Exercise requirements:
Exactly the lines from the one containing "Celebrating Innovation: The List (55, 1654)" through the end of the entries, both ends included, are to be output.

Dataset entries:
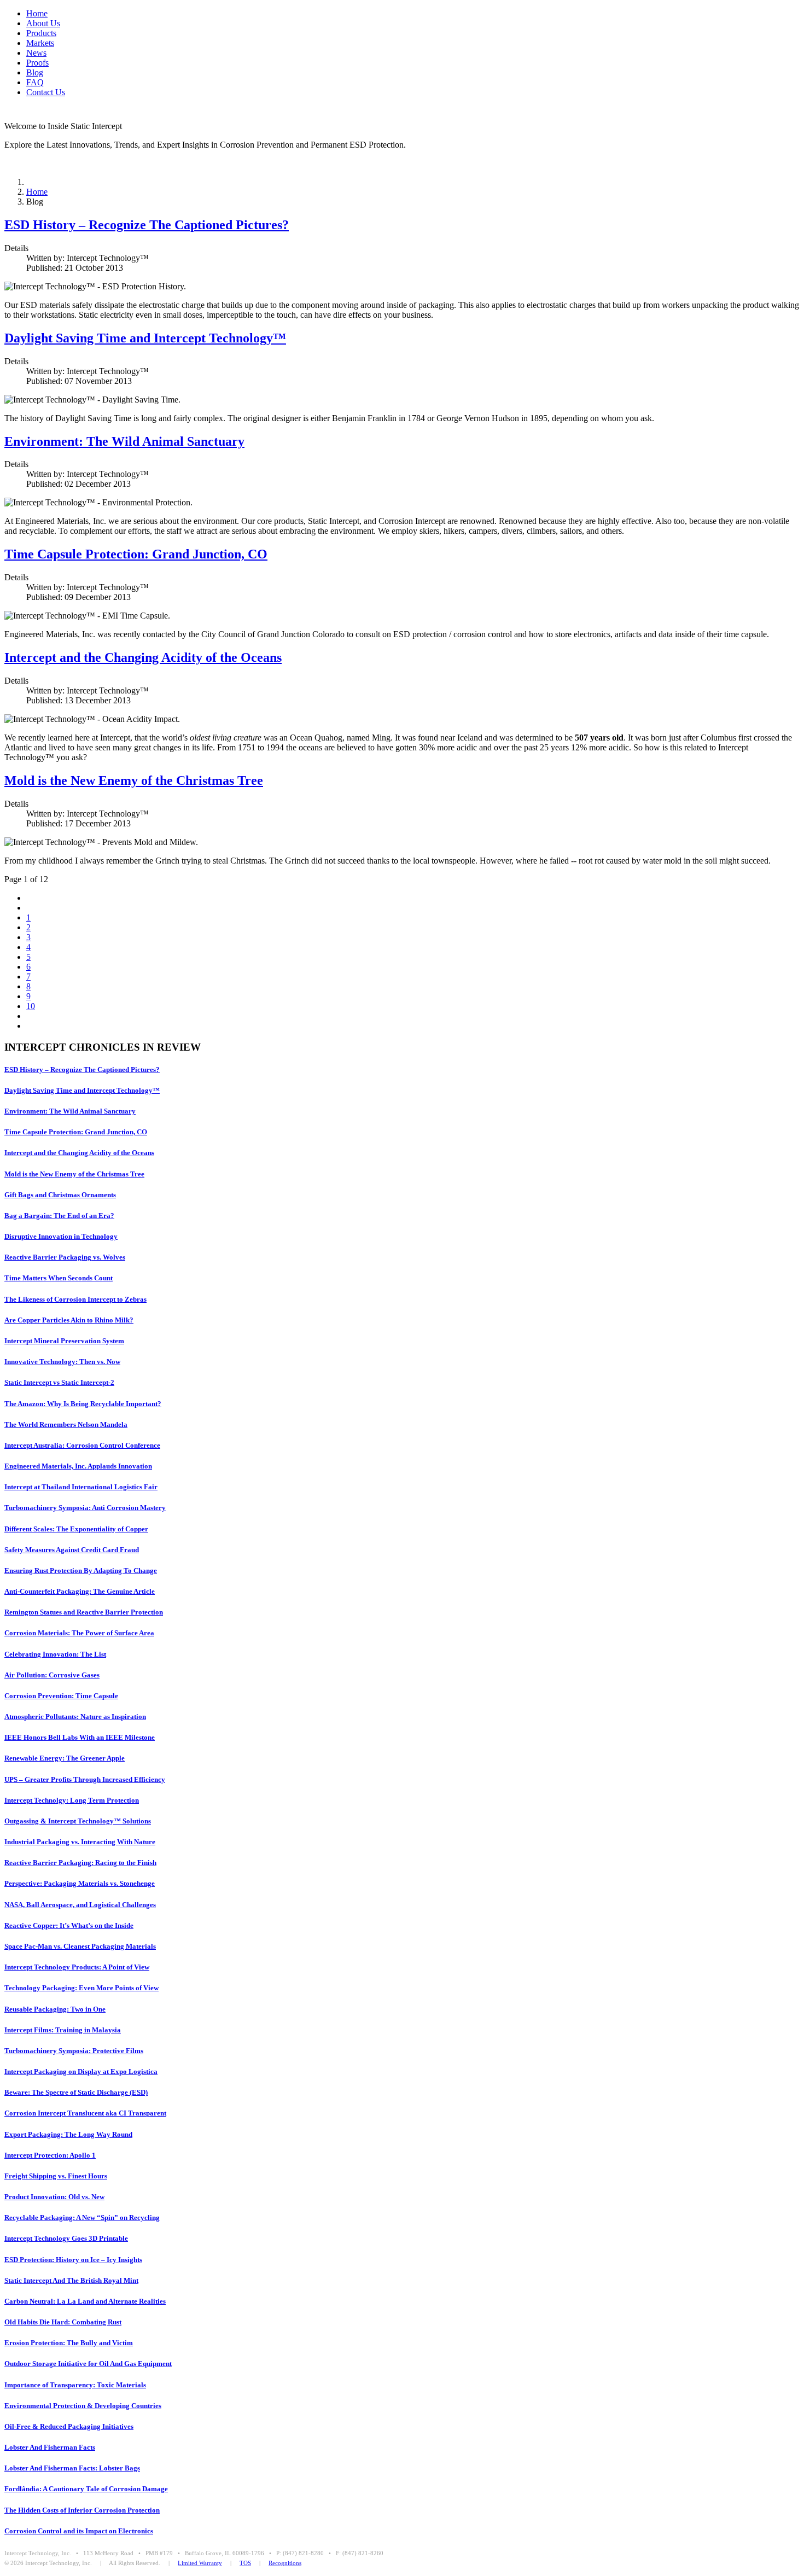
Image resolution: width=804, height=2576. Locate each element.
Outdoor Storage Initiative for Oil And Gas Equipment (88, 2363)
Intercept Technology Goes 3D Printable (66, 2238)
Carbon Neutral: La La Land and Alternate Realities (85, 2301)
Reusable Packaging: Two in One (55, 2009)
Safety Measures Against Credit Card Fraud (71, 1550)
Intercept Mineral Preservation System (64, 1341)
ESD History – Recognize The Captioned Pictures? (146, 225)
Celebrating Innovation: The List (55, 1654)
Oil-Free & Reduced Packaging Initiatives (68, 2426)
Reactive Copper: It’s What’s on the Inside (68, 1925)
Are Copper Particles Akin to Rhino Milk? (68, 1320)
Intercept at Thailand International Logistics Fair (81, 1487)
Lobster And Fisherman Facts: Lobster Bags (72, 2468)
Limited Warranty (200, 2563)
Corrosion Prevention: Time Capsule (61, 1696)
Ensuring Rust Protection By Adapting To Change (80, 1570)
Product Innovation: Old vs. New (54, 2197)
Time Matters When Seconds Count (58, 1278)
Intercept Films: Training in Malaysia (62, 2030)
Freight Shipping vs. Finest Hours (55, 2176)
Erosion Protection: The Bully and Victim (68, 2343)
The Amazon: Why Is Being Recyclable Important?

Answer space:
Celebrating Innovation: The List (55, 1654)
Oil-Free & Reduced Packaging Initiatives (68, 2426)
Reactive Copper: It’s What’s on the Inside (68, 1925)
Are Copper Particles Akin to Rhino Milk? (68, 1320)
Intercept at Thailand International Logistics Fair (81, 1487)
Lobster And Fisherman Facts: Lobster Bags (72, 2468)
Limited Warranty (200, 2563)
Corrosion Prevention: Time Capsule (61, 1696)
Ensuring Rust Protection By Adapting To Change (80, 1570)
Product Innovation: Old vs. New (54, 2197)
Time Matters When Seconds Count (58, 1278)
Intercept Films: Training in Malaysia (62, 2030)
Freight Shipping vs. Finest Hours (55, 2176)
Erosion Protection: The Bully and Victim (68, 2343)
The Amazon: Why Is Being Recyclable Important?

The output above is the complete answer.